# Frame Question



## 68LeMansMN (Jul 28, 2013)

So I have had my 1968 Pontiac LeMans Convertible for over 20 years now. I did drive it for a little while after I bought it then decided it needed to be restored. Well in my young infinite wisdom I just started ripping it apart and then left it at the farm for about 15 years. Then stuck it in my garage. Long story short it has sat for a very long time, I have pieces everywhere with no rhyme or reason and I am pretty novice. I went from giving up on it and selling it to almost junking it. I then started watching some people on YouTube doing restorations and whatnot and I am once again motivated to get going on this project. Just a little backstory so everyone understands if I ask dumb questions.

Anyway, last night I decided to remove the body from the frame as the car has been sitting in my garage with the body bolts off so I might as well start from the bottom up. Well I failed to see one bolt was still connected to the rear cross member so when I went to remove the body it twisted the cross member and the rear frame rails. Inspecting the rails and cross member I realized the are very brittle and I would like to replace them. Being an A-Body frame I understand this is not a plug and play application.

—————

▸ **Your tasks**
(1) Answer these from the frame question post:
(a) How long has the poster owned the 1968 Pontiac LeMans Convertible?
(b) Where was the car left for about 15 years?
(c) What was still attached when the poster went to remove the body?
(2) Resume the frame question post after its final sentence, in the same voice.
The lines after this have nothing to do with any of it.

▸ **Given records**
—————

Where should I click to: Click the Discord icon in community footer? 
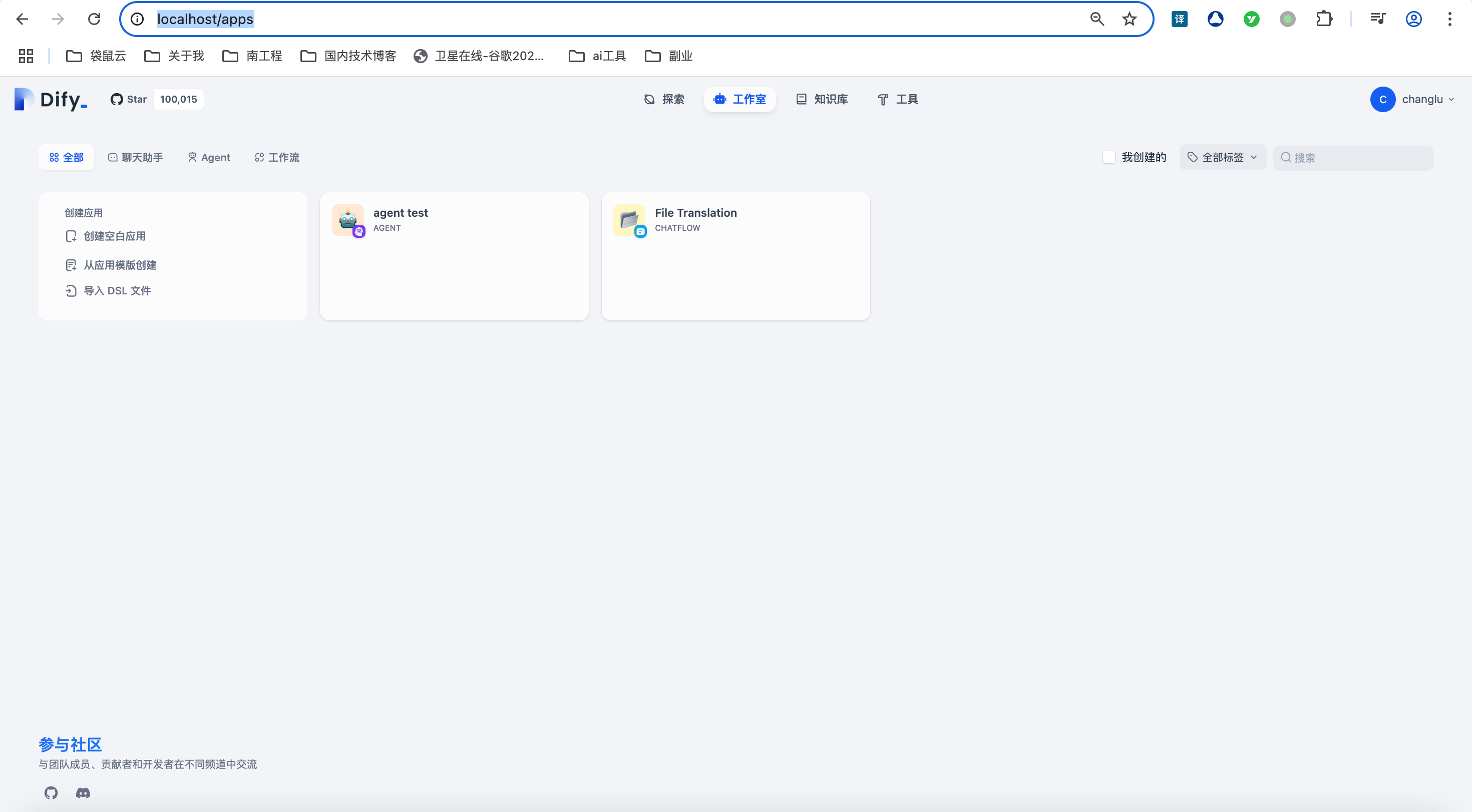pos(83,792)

—————

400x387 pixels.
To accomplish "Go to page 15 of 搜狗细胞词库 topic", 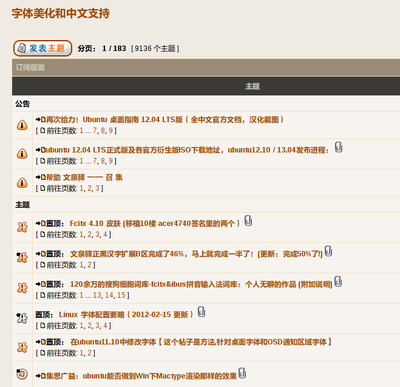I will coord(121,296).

—————

▸ **Solved problems**
(1)
(a) Over 20 years.
(b) At the farm.
(c) One bolt was still connected to the rear cross member.

(2)
My question is there anyone that makes these frame rails or maybe some specs on manufacturing my own? Otherwise I maybe able to reinforce what is there put in a new rear cross member and call her good. Thank you all so much for checking this out and for your advice.


----------



## BLK69JUDGE (Jun 10, 2010)

I have the drivers side behind the tire and rear by the tank neck on a frame thats bent on the pass side

what side did you bend?

liftin it off with a fork lift ??

hows the body mount ?


----------



## 68LeMansMN (Jul 28, 2013)

I pretty much have both sides bent at this point. It wasn't really a proper way to get it off the frame I may have muscled it/used my truck and a tow strap? The body mounts themselves are shot. I planned on replacing those anyway. I just remembered I downloaded the service manual years ago with all the specs. I might get me some steel and do some welding to get it back in place.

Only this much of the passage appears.